Exercises
1. Answer these questions from the text on workplace safety:
(a) About how many jobs were created during the construction of One Angel Square?
(b) In what year did France implement a law giving workers "the right to disconnect"?
(c) What can VOCs trigger?
2. Please print the passage of the text on workplace safety between "Legal Challenges Regarding" and "Unit Institute (ETUI).", inclusive.

** Opening Text provided block **

During the construction of One Angel Square, about 4,000 jobs were created, proving that building sustainability takes significant manpower. And despite the building’s imposing size and intricate design, no reports of worker injury or fatality from its construction phase seem to exist. It appears that the workplace safety standards of One Angel Square are aligned with its commitment to environmental protection.
Across the EU, we may see One Angel Square’s sustainability model increasingly replicated in the future. That’s because ethical business models are not only socially responsible — they’re profitable as well. According to Washington State University, employees at socially conscious companies are more likely to trust their supervisors and are more engaged in the workplace. In general, a happy, trusting workforce is more productive and less prone to exhaustion. And worker exhaustion, also known as burnout, can lead to workplace accidents and unsafe conditions.
Mitigating Harmful Working Conditions
Back in 2017, France took drastic steps to curb worker burnout by implementing a law giving workers “the right to disconnect” during their downtime. At the time, an estimated 12% of the French workforce was at risk of burnout, which comes with numerous social costs as well as additional healthcare costs related to stress. Unfortunately, the law did little to reduce burnout rates in high-stress jobs, including the medical sector.
One might assume that workers in the healthcare industry are more in danger of communicable diseases or similar hazards than stress and burnout, but data indicates otherwise. In fact, overwork and administrative pressure are key factors towards the high burnout and depression rates seen among French caretakers.
The dangers of burnout notwithstanding, potentially hazardous substances and poor air quality may also put workers at risk. The good news for workers in Europe, whether native or ex-pats, is that the EU has strict policies in place regarding volatile organic compounds (VOCs) and chemicals. VOCs are indoor air pollutants that can trigger asthma and allergies. Employers can reduce the threat of VOCs by ensuring that the building is well-ventilated and installing air purifiers. But more extreme measures and policies must be implemented in case of exposure to hazardous chemicals or materials such as asbestos, once a common insulation material.
Legal Challenges Regarding Asbestos
Asbestos exposure is a prime example of the ways in which regulations and standards on toxic substances in the U.S. and EU differ considerably. EU labor laws prohibit activities that may expose workers to asbestos fibers in any capacity, as well as the manufacture of asbestos products. However, the policy is far from perfect, according to the European Trade Unit Institute (ETUI).

** Closing Text provided block **
** Opening Information shown block **

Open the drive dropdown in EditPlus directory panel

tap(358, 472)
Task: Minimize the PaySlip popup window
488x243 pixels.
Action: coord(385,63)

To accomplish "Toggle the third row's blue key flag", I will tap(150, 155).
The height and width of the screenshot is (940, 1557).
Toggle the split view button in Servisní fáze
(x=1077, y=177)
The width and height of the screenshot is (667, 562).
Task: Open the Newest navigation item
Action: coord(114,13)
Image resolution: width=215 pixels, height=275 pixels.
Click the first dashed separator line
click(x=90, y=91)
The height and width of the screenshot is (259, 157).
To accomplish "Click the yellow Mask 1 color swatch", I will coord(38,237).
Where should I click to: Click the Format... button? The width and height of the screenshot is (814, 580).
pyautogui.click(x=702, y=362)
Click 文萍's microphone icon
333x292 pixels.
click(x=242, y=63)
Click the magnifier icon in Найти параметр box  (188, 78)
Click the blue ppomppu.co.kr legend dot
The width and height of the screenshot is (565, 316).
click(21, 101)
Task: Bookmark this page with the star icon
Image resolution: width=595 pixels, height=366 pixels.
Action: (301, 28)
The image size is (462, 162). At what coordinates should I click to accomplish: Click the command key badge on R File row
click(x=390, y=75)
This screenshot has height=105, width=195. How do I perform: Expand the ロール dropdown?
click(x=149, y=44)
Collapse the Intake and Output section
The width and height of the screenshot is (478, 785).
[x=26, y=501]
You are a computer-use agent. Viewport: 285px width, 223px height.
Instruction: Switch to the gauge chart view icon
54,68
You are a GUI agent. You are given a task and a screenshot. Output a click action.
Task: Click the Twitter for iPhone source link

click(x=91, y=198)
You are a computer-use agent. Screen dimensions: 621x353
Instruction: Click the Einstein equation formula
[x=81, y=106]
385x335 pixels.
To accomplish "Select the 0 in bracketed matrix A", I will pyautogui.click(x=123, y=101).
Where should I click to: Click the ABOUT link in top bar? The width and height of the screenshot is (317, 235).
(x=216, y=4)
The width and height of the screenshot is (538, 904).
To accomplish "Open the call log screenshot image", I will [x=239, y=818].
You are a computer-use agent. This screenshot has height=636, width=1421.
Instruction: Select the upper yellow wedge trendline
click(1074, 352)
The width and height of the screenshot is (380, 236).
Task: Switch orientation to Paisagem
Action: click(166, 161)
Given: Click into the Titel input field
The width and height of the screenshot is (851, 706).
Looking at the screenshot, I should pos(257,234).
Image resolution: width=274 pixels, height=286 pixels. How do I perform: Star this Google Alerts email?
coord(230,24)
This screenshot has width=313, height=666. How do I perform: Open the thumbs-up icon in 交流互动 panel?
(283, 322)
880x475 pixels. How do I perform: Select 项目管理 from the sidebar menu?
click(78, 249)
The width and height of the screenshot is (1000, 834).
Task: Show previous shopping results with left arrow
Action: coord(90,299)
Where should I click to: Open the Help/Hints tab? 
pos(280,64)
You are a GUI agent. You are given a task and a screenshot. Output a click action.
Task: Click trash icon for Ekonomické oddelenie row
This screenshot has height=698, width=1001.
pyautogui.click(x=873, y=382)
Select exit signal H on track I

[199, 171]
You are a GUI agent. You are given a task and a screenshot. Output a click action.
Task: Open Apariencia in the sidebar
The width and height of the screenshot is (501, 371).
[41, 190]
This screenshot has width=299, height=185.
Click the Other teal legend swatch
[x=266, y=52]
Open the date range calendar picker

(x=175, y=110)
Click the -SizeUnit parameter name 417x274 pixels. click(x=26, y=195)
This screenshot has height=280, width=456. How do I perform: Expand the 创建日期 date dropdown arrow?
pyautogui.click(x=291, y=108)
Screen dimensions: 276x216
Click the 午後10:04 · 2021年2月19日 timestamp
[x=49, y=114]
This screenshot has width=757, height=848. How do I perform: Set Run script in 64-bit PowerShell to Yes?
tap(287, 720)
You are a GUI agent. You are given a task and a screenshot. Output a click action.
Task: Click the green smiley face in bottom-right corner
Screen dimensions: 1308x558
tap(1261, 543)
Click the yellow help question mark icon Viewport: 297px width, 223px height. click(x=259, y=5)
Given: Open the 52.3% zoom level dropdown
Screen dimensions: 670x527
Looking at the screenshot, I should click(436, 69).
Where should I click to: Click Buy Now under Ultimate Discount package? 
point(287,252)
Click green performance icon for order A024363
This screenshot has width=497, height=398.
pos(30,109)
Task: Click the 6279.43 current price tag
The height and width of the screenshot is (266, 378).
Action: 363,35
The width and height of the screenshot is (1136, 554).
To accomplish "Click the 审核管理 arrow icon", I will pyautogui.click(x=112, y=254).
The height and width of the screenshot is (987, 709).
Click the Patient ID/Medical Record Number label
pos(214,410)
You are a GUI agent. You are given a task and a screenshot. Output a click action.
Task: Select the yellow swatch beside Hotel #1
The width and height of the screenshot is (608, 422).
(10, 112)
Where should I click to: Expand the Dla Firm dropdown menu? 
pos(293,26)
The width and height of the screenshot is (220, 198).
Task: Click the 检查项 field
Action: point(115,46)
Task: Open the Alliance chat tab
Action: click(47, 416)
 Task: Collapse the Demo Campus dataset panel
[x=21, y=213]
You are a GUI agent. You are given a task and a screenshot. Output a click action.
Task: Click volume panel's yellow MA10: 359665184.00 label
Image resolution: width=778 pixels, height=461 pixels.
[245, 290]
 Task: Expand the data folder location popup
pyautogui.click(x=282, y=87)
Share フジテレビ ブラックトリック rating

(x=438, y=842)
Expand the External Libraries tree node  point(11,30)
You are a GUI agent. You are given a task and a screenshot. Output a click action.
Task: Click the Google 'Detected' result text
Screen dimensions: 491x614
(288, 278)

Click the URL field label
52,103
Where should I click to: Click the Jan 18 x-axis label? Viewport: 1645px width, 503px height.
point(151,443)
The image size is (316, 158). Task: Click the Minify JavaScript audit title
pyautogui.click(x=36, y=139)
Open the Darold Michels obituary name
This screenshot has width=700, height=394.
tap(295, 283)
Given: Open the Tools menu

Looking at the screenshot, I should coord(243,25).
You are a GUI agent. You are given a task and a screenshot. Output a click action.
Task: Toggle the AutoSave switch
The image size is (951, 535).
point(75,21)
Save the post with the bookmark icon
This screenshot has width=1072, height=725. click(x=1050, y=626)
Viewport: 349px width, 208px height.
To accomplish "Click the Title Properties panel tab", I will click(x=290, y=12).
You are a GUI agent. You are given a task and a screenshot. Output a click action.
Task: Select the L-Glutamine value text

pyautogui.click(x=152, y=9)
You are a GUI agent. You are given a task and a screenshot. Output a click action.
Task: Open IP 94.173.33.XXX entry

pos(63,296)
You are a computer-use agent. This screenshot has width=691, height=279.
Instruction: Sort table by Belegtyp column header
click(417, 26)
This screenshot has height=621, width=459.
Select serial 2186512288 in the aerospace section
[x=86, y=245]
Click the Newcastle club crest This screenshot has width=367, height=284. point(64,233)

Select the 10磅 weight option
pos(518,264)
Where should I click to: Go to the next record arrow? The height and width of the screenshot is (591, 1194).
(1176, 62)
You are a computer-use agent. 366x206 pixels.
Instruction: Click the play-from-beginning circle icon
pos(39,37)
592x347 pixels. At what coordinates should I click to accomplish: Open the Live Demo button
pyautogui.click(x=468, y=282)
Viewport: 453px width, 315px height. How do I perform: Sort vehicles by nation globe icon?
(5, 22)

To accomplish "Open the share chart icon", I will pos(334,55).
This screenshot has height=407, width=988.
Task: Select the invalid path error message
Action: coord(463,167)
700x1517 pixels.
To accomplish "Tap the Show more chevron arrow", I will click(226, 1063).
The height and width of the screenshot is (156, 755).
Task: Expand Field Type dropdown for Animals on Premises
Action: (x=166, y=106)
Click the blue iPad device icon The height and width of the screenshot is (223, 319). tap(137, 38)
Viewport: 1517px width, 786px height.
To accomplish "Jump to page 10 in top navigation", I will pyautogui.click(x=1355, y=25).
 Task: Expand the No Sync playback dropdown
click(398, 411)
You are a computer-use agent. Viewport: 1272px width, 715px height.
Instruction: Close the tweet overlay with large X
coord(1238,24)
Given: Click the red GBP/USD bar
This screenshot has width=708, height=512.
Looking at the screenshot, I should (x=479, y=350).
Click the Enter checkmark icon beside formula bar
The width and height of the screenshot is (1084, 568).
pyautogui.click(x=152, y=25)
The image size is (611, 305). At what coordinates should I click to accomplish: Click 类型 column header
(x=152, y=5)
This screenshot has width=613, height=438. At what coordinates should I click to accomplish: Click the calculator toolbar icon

** Closing Information shown block **

Responses for each task
1.
(a) About 4,000.
(b) 2017.
(c) Asthma and allergies.

2.
Legal Challenges Regarding Asbestos
Asbestos exposure is a prime example of the ways in which regulations and standards on toxic substances in the U.S. and EU differ considerably. EU labor laws prohibit activities that may expose workers to asbestos fibers in any capacity, as well as the manufacture of asbestos products. However, the policy is far from perfect, according to the European Trade Unit Institute (ETUI).